→ **EXERCISE REQUIREMENTS**
Rewrite all of the rows below with every occurrence of "GUI agent" changed to "interface assistant", leaving everything else untouched.

(Item position rows)
** BEGIN **

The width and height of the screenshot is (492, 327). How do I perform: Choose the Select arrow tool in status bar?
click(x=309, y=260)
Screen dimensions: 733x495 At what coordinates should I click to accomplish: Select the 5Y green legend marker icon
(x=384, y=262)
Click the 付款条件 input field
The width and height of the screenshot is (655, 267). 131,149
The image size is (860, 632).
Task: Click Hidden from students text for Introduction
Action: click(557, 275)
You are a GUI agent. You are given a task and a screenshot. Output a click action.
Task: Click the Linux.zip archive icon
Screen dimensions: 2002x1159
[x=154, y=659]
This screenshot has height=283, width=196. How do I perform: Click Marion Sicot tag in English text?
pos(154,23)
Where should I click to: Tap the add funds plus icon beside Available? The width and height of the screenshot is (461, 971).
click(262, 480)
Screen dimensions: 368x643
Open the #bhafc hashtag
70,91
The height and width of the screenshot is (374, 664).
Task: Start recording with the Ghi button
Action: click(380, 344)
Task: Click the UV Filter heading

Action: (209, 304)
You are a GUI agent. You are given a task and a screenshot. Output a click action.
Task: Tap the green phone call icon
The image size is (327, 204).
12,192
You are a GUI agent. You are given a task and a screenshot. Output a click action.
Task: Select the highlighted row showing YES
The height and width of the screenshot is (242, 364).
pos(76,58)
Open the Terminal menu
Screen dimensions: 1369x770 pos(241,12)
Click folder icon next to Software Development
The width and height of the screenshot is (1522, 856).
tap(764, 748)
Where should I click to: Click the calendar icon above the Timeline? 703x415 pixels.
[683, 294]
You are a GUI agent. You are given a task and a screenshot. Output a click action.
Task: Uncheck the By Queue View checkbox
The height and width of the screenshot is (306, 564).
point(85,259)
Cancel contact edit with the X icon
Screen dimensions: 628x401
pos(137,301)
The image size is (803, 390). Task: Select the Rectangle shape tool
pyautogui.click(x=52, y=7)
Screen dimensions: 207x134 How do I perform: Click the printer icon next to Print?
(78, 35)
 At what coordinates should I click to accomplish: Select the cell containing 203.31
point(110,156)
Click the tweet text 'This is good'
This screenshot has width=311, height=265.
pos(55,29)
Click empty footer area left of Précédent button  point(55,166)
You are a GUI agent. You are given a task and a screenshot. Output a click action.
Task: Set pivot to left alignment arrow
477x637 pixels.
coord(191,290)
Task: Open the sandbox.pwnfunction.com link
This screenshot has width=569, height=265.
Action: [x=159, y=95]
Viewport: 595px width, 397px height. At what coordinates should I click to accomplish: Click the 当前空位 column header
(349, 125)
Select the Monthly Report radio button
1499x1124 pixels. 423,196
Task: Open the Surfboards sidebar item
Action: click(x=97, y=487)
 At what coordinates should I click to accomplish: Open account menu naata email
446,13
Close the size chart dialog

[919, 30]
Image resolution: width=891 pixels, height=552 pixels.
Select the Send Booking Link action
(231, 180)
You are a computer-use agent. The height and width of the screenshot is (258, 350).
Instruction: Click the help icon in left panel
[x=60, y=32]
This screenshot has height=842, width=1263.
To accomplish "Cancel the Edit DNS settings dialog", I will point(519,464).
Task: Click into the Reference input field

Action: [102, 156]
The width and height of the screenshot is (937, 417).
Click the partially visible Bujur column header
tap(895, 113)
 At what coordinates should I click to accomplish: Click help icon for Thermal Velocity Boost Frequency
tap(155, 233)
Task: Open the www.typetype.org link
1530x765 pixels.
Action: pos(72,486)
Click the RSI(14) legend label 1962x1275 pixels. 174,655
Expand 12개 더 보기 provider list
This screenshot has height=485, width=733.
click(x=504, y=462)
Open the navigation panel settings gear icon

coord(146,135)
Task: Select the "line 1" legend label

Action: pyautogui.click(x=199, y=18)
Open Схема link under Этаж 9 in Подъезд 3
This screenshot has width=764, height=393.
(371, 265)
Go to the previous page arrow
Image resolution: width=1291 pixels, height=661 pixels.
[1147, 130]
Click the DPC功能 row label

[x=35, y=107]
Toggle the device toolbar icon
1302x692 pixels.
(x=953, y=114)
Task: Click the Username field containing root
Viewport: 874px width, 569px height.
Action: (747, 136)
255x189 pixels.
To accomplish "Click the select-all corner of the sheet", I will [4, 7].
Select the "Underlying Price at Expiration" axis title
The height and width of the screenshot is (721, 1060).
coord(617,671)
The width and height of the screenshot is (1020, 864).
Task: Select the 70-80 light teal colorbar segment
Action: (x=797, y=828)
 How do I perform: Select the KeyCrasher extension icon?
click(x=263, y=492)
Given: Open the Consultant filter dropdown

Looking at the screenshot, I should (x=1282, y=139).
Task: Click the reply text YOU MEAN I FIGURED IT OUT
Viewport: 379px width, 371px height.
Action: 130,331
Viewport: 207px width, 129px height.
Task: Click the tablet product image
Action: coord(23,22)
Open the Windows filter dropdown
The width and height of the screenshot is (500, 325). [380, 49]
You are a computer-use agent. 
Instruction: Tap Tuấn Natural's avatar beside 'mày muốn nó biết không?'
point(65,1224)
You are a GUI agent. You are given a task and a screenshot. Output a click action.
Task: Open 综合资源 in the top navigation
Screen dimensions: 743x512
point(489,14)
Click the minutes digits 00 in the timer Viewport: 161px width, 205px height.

** END **

→ **COMPLETE ANSWER**
The width and height of the screenshot is (492, 327). How do I perform: Choose the Select arrow tool in status bar?
click(x=309, y=260)
Screen dimensions: 733x495 At what coordinates should I click to accomplish: Select the 5Y green legend marker icon
(x=384, y=262)
Click the 付款条件 input field
The width and height of the screenshot is (655, 267). 131,149
The image size is (860, 632).
Task: Click Hidden from students text for Introduction
Action: click(557, 275)
You are a interface assistant. You are given a task and a screenshot. Output a click action.
Task: Click the Linux.zip archive icon
Screen dimensions: 2002x1159
[x=154, y=659]
This screenshot has height=283, width=196. How do I perform: Click Marion Sicot tag in English text?
pos(154,23)
Where should I click to: Tap the add funds plus icon beside Available? The width and height of the screenshot is (461, 971).
click(262, 480)
Screen dimensions: 368x643
Open the #bhafc hashtag
70,91
The height and width of the screenshot is (374, 664).
Task: Start recording with the Ghi button
Action: click(380, 344)
Task: Click the UV Filter heading

Action: (209, 304)
You are a interface assistant. You are given a task and a screenshot. Output a click action.
Task: Tap the green phone call icon
The image size is (327, 204).
12,192
You are a interface assistant. You are given a task and a screenshot. Output a click action.
Task: Select the highlighted row showing YES
The height and width of the screenshot is (242, 364).
pos(76,58)
Open the Terminal menu
Screen dimensions: 1369x770 pos(241,12)
Click folder icon next to Software Development
The width and height of the screenshot is (1522, 856).
tap(764, 748)
Where should I click to: Click the calendar icon above the Timeline? 703x415 pixels.
[683, 294]
You are a interface assistant. You are given a task and a screenshot. Output a click action.
Task: Uncheck the By Queue View checkbox
The height and width of the screenshot is (306, 564).
point(85,259)
Cancel contact edit with the X icon
Screen dimensions: 628x401
pos(137,301)
The image size is (803, 390). Task: Select the Rectangle shape tool
pyautogui.click(x=52, y=7)
Screen dimensions: 207x134 How do I perform: Click the printer icon next to Print?
(78, 35)
 At what coordinates should I click to accomplish: Select the cell containing 203.31
point(110,156)
Click the tweet text 'This is good'
This screenshot has width=311, height=265.
pos(55,29)
Click empty footer area left of Précédent button  point(55,166)
You are a interface assistant. You are given a task and a screenshot. Output a click action.
Task: Set pivot to left alignment arrow
477x637 pixels.
coord(191,290)
Task: Open the sandbox.pwnfunction.com link
This screenshot has width=569, height=265.
Action: [x=159, y=95]
Viewport: 595px width, 397px height. At what coordinates should I click to accomplish: Click the 当前空位 column header
(349, 125)
Select the Monthly Report radio button
1499x1124 pixels. 423,196
Task: Open the Surfboards sidebar item
Action: click(x=97, y=487)
 At what coordinates should I click to accomplish: Open account menu naata email
446,13
Close the size chart dialog

[919, 30]
Image resolution: width=891 pixels, height=552 pixels.
Select the Send Booking Link action
(231, 180)
You are a computer-use agent. The height and width of the screenshot is (258, 350).
Instruction: Click the help icon in left panel
[x=60, y=32]
This screenshot has height=842, width=1263.
To accomplish "Cancel the Edit DNS settings dialog", I will point(519,464).
Task: Click into the Reference input field

Action: [102, 156]
The width and height of the screenshot is (937, 417).
Click the partially visible Bujur column header
tap(895, 113)
 At what coordinates should I click to accomplish: Click help icon for Thermal Velocity Boost Frequency
tap(155, 233)
Task: Open the www.typetype.org link
1530x765 pixels.
Action: pos(72,486)
Click the RSI(14) legend label 1962x1275 pixels. 174,655
Expand 12개 더 보기 provider list
This screenshot has height=485, width=733.
click(x=504, y=462)
Open the navigation panel settings gear icon

coord(146,135)
Task: Select the "line 1" legend label

Action: pyautogui.click(x=199, y=18)
Open Схема link under Этаж 9 in Подъезд 3
This screenshot has width=764, height=393.
(371, 265)
Go to the previous page arrow
Image resolution: width=1291 pixels, height=661 pixels.
[1147, 130]
Click the DPC功能 row label

[x=35, y=107]
Toggle the device toolbar icon
1302x692 pixels.
(x=953, y=114)
Task: Click the Username field containing root
Viewport: 874px width, 569px height.
Action: (747, 136)
255x189 pixels.
To accomplish "Click the select-all corner of the sheet", I will [4, 7].
Select the "Underlying Price at Expiration" axis title
The height and width of the screenshot is (721, 1060).
coord(617,671)
The width and height of the screenshot is (1020, 864).
Task: Select the 70-80 light teal colorbar segment
Action: (x=797, y=828)
 How do I perform: Select the KeyCrasher extension icon?
click(x=263, y=492)
Given: Open the Consultant filter dropdown

Looking at the screenshot, I should (x=1282, y=139).
Task: Click the reply text YOU MEAN I FIGURED IT OUT
Viewport: 379px width, 371px height.
Action: 130,331
Viewport: 207px width, 129px height.
Task: Click the tablet product image
Action: coord(23,22)
Open the Windows filter dropdown
The width and height of the screenshot is (500, 325). [380, 49]
You are a computer-use agent. 
Instruction: Tap Tuấn Natural's avatar beside 'mày muốn nó biết không?'
point(65,1224)
You are a interface assistant. You are given a task and a screenshot. Output a click action.
Task: Open 综合资源 in the top navigation
Screen dimensions: 743x512
point(489,14)
Click the minutes digits 00 in the timer Viewport: 161px width, 205px height.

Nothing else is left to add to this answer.